- [Job item]: Continue the design document on niche-encoded enum layout, starting right after its final sentence.

(Source document Opens)

For enums that don't qualify (multiple unit variants, multiple data variants, payload with no niche), layout falls back to today's { discriminant, [max_payload x i8] } shape unchanged.

Codegen consequences

OperationPre-nicheNiche-encoded
Construct unit variantstore discriminant N at field 0store niche.start at byte offset niche.offset (no discriminant)
Construct data variantstore discriminant 0 at field 0; store payload bytes at offset 1 (or after discriminant)store payload bytes at offset 0 (no discriminant)
Match-extract discriminantextract_value field 0load width bytes at niche.offset; the value tells you which variant: in the niche range → unit variant, otherwise → data variant
Pattern bind payloadextract from payload byte arraythe payload occupies the entire enum storage; no offset shift

The codegen change lives in crates/gruel-codegen-llvm/src/codegen.rs at the constructor (~lines 2504–2583) and the match dispatch (~lines 5128–5162). Both sites switch from hardcoded "field 0 / payload at offset 1" to "consult Layout for the discriminant strategy."

What the optimization buys today

TypePre-ADR sizePost-ADR size
Option(i32)8 bytes8 bytes (no payload niche)
Option(bool)2 bytes1 byte
Option(Option(bool))4 bytes (2-byte tag + 2-byte payload aligned)1 byte
Option(Color) where enum Color { R, G, B }2 bytes1 byte
Option(Ptr(T))16 bytes16 bytes (Ptr is nullable)
Option(Ref(T))(rejected by sema)(rejected by sema)

The wins are real but scoped. The infrastructure is the durable artifact.

Generalization deferred to future ADRs

These are deliberately not in v1:

  • Multi-data-variant niche packing (enum E { A, B(i32), C(i32) } packing A into the unused tag values of a shared discriminant). The framework allows it, but the layout algorithm and codegen for "discriminant lives in payload bits with non-trivial mapping" is materially more complex than the Option-shaped case.
  • Multiple unit variants sharing a payload niche (enum E { A, B, Some(bool) } putting A=2, B=3 into bool's niche). Same reason — needs a "claim N consecutive niche values" extension to NicheRange and a more general construct/match codegen.

(Source document Closes)
(Given entries Opens)

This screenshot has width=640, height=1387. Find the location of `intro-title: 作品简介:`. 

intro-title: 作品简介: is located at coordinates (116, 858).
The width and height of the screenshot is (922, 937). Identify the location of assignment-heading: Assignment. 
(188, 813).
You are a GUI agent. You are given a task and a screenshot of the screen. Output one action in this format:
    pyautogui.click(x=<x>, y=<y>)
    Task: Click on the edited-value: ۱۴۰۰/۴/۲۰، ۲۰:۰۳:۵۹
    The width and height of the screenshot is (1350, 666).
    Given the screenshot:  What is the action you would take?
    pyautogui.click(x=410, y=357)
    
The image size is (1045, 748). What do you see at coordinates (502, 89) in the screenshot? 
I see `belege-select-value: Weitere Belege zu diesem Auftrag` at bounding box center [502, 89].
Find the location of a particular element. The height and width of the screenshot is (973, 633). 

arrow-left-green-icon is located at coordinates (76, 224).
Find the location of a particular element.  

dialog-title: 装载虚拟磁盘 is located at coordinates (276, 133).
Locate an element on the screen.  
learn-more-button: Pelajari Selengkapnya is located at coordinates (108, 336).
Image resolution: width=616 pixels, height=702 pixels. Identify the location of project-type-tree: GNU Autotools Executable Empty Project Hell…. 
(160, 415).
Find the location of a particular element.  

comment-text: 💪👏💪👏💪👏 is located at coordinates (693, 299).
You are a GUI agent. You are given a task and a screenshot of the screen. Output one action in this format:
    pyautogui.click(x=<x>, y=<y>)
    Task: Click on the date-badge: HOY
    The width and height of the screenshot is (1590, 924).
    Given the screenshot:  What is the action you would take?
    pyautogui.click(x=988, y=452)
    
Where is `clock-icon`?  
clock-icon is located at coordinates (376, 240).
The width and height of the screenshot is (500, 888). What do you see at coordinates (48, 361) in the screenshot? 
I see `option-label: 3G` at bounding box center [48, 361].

(Given entries Closes)

- [Solved problem]:
  • NonNull(T) type — separate ADR; would add a single line to the niche table once it exists.
  • Enum-data niche exposure — even the post-niche Option(bool) (1 byte, niche {3..=255}) could itself be a niche bearer for a further enclosing enum; this works correctly via the inherited-niches rule, but propagating niches out of general data-carrying enums requires payload-niche tracking that v1 doesn't do.
  • Float niches (signaling NaNs).
  • Layout attributes (@layout(c), @layout(packed)) — the framework will need to grow opt-outs eventually, but no in-tree caller needs them yet.

Implementation Phases

Each phase is independently committable and testable.

  • Phase 1: Layout struct, computation, cache (no behavior change). Add crates/gruel-air/src/layout.rs with the Layout and NicheRange types and layout_of(pool, ty). Compute size/align using the same rules type_byte_size / type_alignment use today; leave niches empty for every type. Cache on TypeInternPool. No callers yet; verify with unit tests that layout_of agrees with the existing functions across every type kind.

  • Phase 2: Migrate codegen size/align queries to Layout. type_byte_size and type_alignment in gruel-codegen-llvm/src/types.rs become thin wrappers over layout_of. All other in-tree callers go through Layout. Existing test suite (full make test) must pass unchanged — no observable behavior should differ.

  • Phase 3: Migrate enum constructor and match-extract through Layout. Add Layout::discriminant_strategy() returning either Separate { offset, width } (current behavior) or Niche { ... } (Phase 5+). Constructor and match-switch lowering in codegen.rs consult this instead of hardcoding field 0. Phase 3 still produces only Separate, so wire format and tests remain identical.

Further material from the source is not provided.